Jean-Claude, un gars de troisième année, vient à mon étau me montrer discrètement une bague, qu’il a confectionnée dans un écrou en inox. C’est de la bricole, de la perruque. Il est interdit de travailler pour son compte dans les ateliers mais les instructeurs ne sont pas toujours sur notre dos. On travaille tellement dur pendant les essais, qu’on peut aussi se divertir un peu. Pourquoi appeler la réalisation de progressions pédagogiques des essais ? Les ouvriers peuvent, sous conditions, se présenter à des épreuves pratiques et théoriques pour changer de catégorie, ce sont des essais (la plupart du temps réussi), d’où le nom.
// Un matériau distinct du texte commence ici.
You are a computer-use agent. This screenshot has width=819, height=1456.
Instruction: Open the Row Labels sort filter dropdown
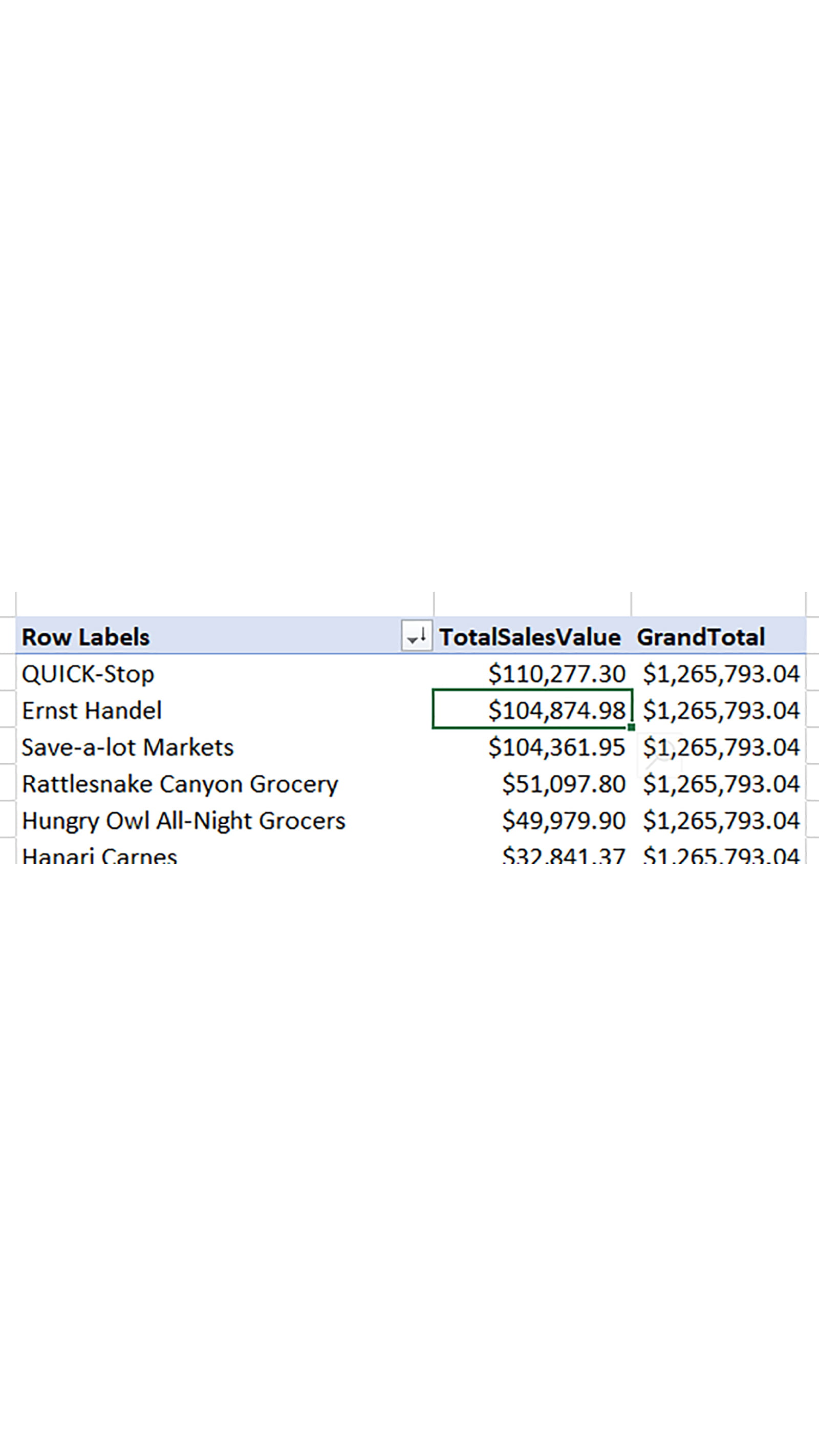(x=416, y=636)
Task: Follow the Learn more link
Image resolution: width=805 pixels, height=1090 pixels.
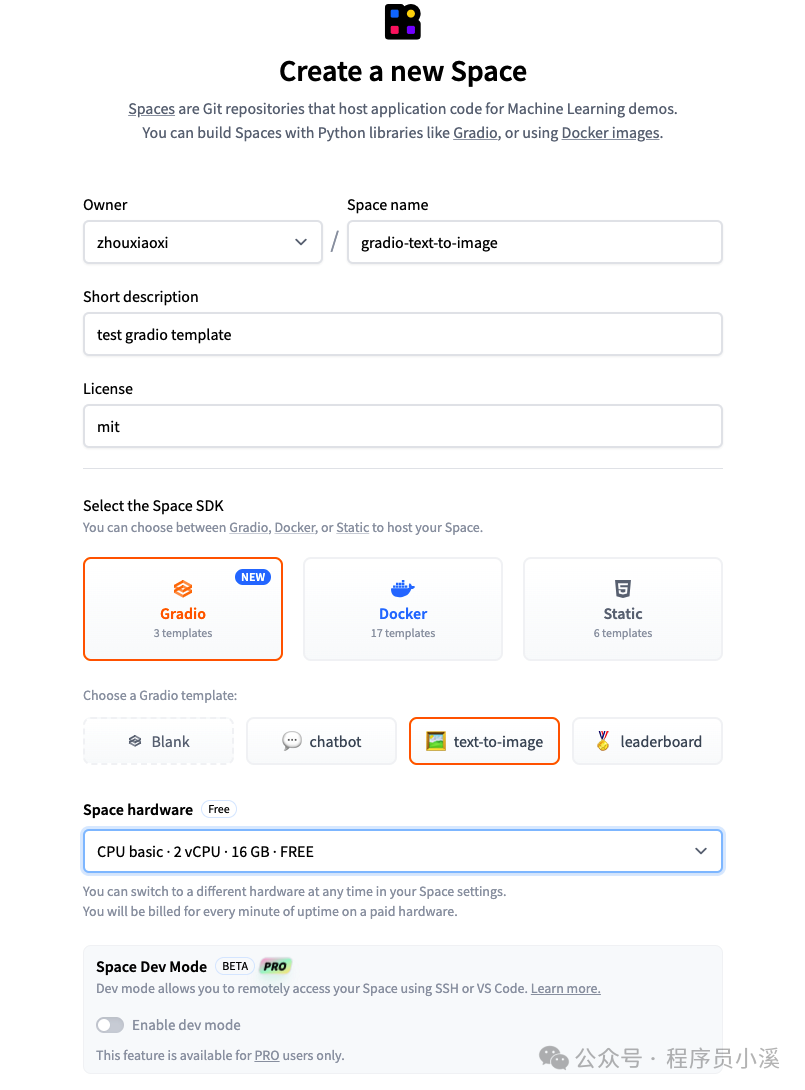Action: coord(565,988)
Sa bague est polie comme un miroir. Elle comporte un insert minuscule en bronze, ajusté en queue d’aronde. Je m’extasie sans plus. Je pense que je n’arriverais pas à faire aussi bien. Jean-Claude est un cador, comme on dit dans les ateliers. À mon tour je m’essaie à confectionner une bague. Les écrous s’échangent à prix d’or. Enfin j’en ai un. Il faut aussi trouver le papier carborundum pour obtenir le poli miroir. Nous en conservons précieusement des lambeaux, quand on nous en donne pour la finition de certains outils que nous fabriquons. Je me lance, je perce, je scie, je lime, je polis. Mais pour finir je me contente d’un chaton en forme de diamant. Banal. Je n’ai pas tenté le chef d’œuvre, l’insert en queue d’aronde. À l’époque je me contentais de peu. En soixante ans je n’aurais pas eu l’occasion de me rattraper et là, je trouve ces écrous.
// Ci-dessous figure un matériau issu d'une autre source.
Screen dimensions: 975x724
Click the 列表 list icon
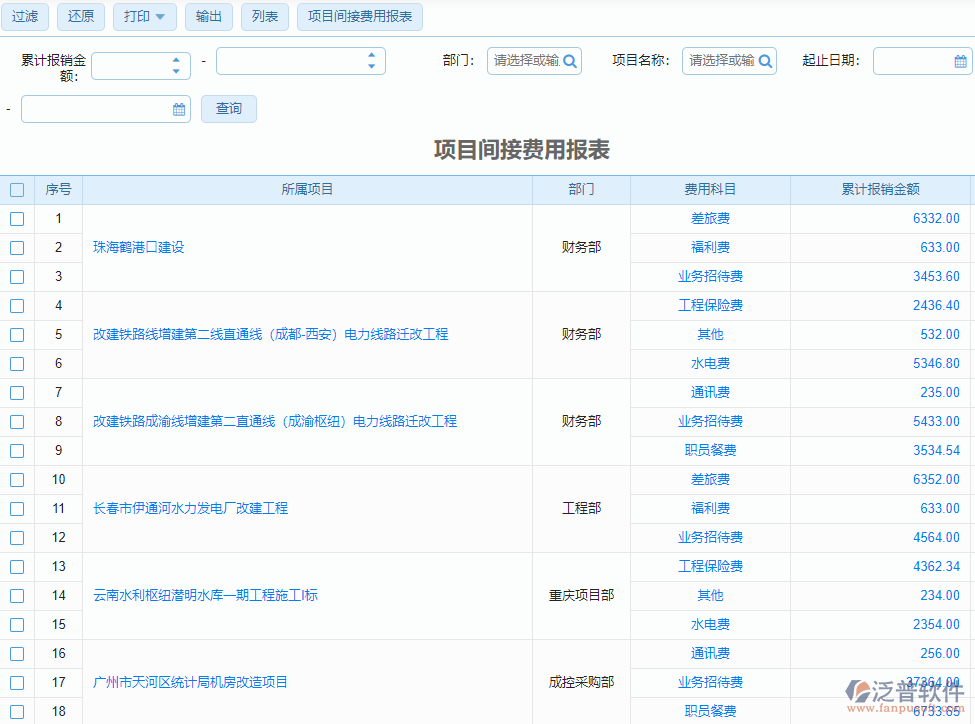coord(264,17)

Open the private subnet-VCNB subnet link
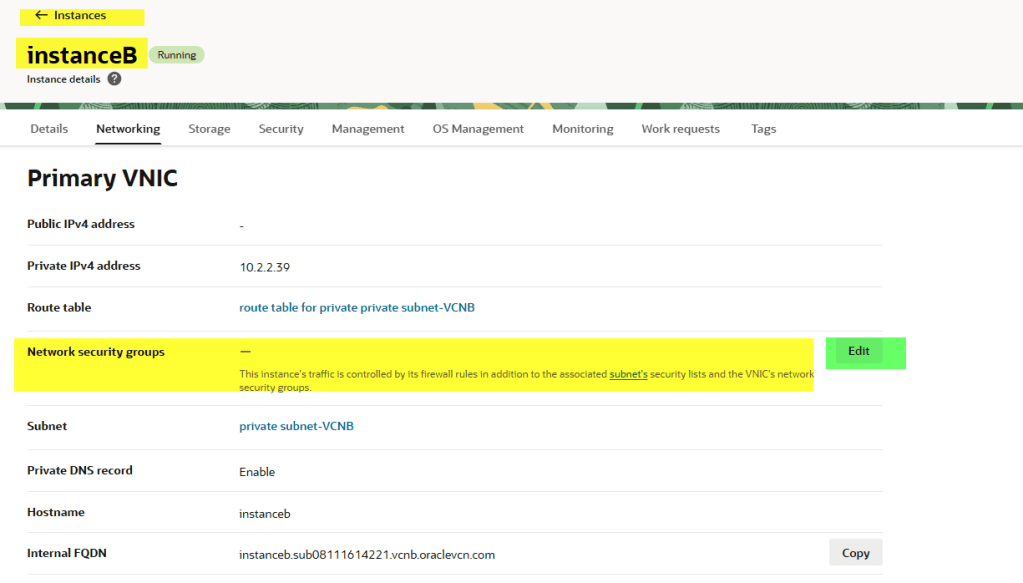coord(296,426)
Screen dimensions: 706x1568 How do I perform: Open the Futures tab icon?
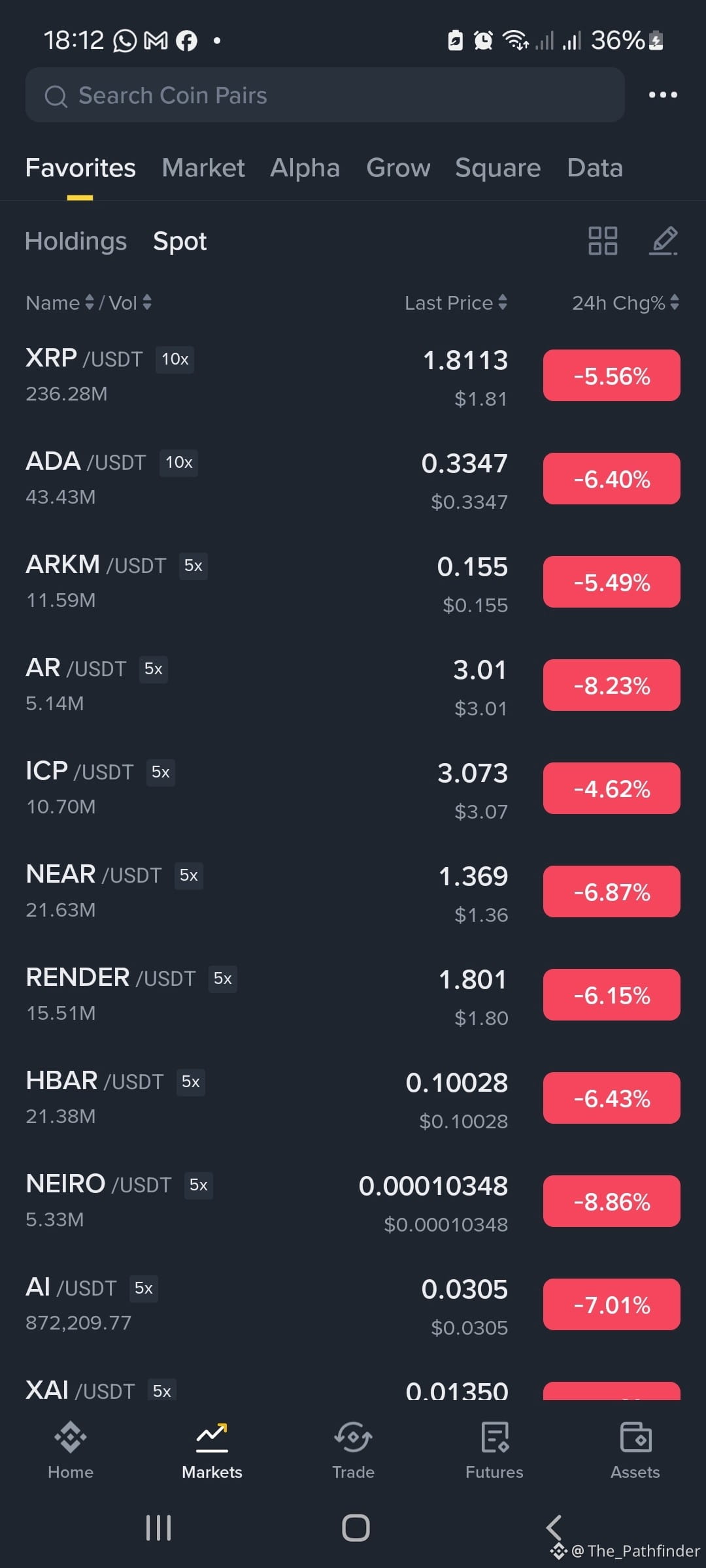pos(495,1437)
L’apprentissage d’ajusteur (d’artillerie mar plij !) à l’arsenal me revient dans les mains. Il commence par une espèce de dressage : scier avec la lame à l’envers (sans les dents), buriner en frappant sur un burin arrondi, limer avec une lime gigantesque, tout ça pendant des heures et des heures. La sueur coule. Et le sang. Les phalanges sont massacrées au marteau, les coupures se multiplient sur les arêtes tranchantes des pièces, la paume de la main droite n’est plus qu’une plaie qu’on bande avec un mouchoir. L’épuisement gagne. Les pauvres enfants qui passaient leur temps jusque-là, à sommeiller sur leurs fesses en salle de classe, sont obligés de rester debout toute la journée, à piétiner dans la limaille. Interdit de s’assoir. La sirène de six heures cinq est une douce délivrance. Je me vois encore descendre du plateau des Capucins dans la fraicheur du soir, les mains dans les poches, l’esprit libre, enfin débarrassé des miasmes scolaires (pas tout à fait cependant mais alors je n’y pense plus).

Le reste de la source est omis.